Calvert provided his bank records to the Tribune/ProPublica for them to publish showing he paid for his airfare to the Kentucky Derby with MRG’s CEO, that Calvert paid his own hotel, and even his food even telling them to show that he went twice to Popeyes.
MRG’s lawyers stated that the article never defined for readers what the state conflict of interest law said but used disparagement by implication to give the gist that there was financial impropriety.
Judge Jill Albracht of the 353rd District Court, who heard the case, pointed out that, “People are free to go on trips with contractors” and questioned why the reporters even “brought up the Kentucky trip” arguing that “it wasn’t illegal for him to go to the Kentucky Derby if…he paid his entire trip himself.”
MRG’s lawyers got the Texas Tribune and ProPublica to admit that they never found any evidence of illicit/illegal relationships that would violate any conflict-of-interest laws.”
MRG’s core contention remains: the article created a “substantially false and defamatory impression by omitting material facts” and “juxtaposing facts in a misleading way.”
MRG provided multiple cancelled contracts and affidavits proving that prospective clients would not do business with MRG because of the article.
The Third Court of Appeals reversed the trial court’s denial of the Tribune/ProPublica’s Texas Citizen’s Participation Act’s Motion to Dismiss “because MRG Medical never sold COVID tests”.
In substance, the third court’s opinion faulted MRG for not actually manufacturing and directly selling covid tests to consumers. MRG’s lawyers say the fact that the company asserting a business disparagement claim does not manufacture the specific products that are incorporated into the services it provides to the public should not be dispositive of any additional analysis of the disparagement elements.
MRG’s lawyers further state that the court of appeals opinion did not even contain a discussion regarding the implication and gist claims that were relied on by the trial court in its ruling.
The Third Court’s opinion introduction contained factual inaccuracies that are contrary to the evidence in the record.
Specifically, the Appeals Court’s opinion claimed that “No Local Governments ultimately purchased tests from Reliant” and that “negotiations for Reliant to purchase MRG medical also ended without a deal.”
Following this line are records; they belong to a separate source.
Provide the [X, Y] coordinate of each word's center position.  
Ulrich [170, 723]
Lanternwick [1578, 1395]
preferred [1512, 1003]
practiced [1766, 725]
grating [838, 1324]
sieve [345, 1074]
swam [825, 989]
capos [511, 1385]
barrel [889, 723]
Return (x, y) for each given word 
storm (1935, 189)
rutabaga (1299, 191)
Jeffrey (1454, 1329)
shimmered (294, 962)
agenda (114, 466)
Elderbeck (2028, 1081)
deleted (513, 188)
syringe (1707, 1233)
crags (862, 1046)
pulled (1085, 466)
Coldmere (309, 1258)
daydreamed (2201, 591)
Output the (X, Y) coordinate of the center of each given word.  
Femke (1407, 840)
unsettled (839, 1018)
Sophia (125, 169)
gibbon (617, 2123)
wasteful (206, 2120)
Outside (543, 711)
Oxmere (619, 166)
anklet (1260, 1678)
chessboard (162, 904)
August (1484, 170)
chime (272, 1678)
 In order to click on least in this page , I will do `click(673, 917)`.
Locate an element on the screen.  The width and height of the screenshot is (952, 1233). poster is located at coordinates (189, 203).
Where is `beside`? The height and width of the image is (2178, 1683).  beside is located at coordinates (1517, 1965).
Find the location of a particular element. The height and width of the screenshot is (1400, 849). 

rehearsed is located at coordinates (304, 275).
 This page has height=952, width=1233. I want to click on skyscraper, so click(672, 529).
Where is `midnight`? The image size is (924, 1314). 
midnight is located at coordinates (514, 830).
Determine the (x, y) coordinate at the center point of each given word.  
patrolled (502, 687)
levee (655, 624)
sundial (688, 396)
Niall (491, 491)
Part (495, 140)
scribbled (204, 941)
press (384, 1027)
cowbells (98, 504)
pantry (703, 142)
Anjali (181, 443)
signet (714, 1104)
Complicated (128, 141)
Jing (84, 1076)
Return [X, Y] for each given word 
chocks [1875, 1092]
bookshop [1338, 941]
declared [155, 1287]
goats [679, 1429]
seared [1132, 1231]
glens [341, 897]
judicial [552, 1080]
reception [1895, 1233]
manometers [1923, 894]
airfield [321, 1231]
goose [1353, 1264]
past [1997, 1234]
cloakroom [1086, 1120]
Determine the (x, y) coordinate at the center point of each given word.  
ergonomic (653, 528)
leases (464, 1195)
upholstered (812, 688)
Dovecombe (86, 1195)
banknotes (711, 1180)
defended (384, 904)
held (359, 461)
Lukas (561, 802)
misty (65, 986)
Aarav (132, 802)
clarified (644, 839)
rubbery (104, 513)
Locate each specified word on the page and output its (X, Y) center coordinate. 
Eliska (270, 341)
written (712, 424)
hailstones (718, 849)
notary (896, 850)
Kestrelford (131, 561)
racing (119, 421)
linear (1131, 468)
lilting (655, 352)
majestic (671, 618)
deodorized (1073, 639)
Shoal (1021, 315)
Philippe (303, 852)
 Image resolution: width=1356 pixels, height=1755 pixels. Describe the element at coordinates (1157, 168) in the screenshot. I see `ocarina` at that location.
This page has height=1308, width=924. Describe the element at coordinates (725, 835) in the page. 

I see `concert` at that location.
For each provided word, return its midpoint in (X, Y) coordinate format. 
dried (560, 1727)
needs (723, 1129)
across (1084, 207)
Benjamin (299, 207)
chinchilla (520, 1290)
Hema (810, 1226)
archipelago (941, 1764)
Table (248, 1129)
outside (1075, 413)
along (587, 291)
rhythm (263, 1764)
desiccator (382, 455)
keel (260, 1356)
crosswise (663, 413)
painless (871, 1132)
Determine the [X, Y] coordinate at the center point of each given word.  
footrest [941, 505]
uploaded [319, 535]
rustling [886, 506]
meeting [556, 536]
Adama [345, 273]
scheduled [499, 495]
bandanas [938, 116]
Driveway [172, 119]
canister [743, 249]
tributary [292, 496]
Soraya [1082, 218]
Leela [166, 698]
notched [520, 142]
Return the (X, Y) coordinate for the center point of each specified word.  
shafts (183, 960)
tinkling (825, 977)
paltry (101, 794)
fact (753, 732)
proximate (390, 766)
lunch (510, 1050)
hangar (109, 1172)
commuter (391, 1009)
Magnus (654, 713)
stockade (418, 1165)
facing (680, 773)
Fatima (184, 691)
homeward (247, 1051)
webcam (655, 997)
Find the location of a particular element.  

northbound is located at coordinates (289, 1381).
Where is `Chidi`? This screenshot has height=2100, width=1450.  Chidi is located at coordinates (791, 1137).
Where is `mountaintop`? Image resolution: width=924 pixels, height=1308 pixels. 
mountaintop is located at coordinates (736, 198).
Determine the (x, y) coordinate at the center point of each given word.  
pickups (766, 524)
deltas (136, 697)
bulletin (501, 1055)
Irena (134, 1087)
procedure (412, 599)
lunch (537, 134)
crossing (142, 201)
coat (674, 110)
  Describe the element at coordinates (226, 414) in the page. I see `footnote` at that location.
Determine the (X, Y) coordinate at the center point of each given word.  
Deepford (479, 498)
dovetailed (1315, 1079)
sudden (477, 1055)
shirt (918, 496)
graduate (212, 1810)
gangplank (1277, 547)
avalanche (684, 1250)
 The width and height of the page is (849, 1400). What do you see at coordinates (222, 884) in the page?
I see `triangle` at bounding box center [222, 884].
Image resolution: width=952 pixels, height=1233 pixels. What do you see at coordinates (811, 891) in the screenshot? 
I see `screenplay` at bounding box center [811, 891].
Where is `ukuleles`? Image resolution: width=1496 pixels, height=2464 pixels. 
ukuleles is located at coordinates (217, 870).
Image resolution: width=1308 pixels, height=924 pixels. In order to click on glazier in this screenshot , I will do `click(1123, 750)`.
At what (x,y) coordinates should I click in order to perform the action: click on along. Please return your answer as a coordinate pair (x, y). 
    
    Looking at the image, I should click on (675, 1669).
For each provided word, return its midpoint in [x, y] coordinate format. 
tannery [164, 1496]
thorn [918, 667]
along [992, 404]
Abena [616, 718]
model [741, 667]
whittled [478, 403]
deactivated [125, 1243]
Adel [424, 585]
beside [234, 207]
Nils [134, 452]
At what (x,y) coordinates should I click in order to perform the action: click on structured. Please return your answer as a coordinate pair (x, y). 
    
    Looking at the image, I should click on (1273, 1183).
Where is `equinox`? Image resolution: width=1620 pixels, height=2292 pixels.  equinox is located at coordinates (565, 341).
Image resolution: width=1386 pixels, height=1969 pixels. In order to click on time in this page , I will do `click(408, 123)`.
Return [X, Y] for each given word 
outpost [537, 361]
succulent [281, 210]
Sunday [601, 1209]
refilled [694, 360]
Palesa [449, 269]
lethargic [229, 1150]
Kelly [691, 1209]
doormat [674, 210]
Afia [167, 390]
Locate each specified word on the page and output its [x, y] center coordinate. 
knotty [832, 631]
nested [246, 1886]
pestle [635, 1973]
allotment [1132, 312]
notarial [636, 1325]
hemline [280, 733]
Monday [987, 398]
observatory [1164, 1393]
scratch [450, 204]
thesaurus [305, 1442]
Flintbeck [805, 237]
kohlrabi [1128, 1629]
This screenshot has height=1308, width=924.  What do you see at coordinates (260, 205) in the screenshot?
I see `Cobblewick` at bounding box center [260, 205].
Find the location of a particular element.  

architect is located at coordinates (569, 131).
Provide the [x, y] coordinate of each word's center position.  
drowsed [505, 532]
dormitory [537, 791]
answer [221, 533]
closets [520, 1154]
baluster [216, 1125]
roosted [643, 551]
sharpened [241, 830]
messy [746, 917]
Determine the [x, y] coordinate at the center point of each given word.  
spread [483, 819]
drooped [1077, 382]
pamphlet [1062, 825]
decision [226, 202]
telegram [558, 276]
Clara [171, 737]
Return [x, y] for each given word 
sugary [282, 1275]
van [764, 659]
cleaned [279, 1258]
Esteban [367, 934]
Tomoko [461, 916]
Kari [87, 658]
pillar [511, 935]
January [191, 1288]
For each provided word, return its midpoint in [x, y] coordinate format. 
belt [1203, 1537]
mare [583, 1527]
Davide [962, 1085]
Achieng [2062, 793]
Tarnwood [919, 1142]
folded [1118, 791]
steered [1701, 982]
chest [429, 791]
But the record contains evidence of actual agreements MRG entered with Reliant, and that Reliant did provide services to local government entities, to which the Third Court opinion states the contrary.
If the Texas Supreme Court does not grant MRG’s petition of review, the Court of Appeal’s opinion which relied on false facts that were contrary to record on appeals will be allowed to stand, set a bad precedent and will send a message to Texas businesses that the law will protect the media and their well-connected sponsors, but not Texas business owners.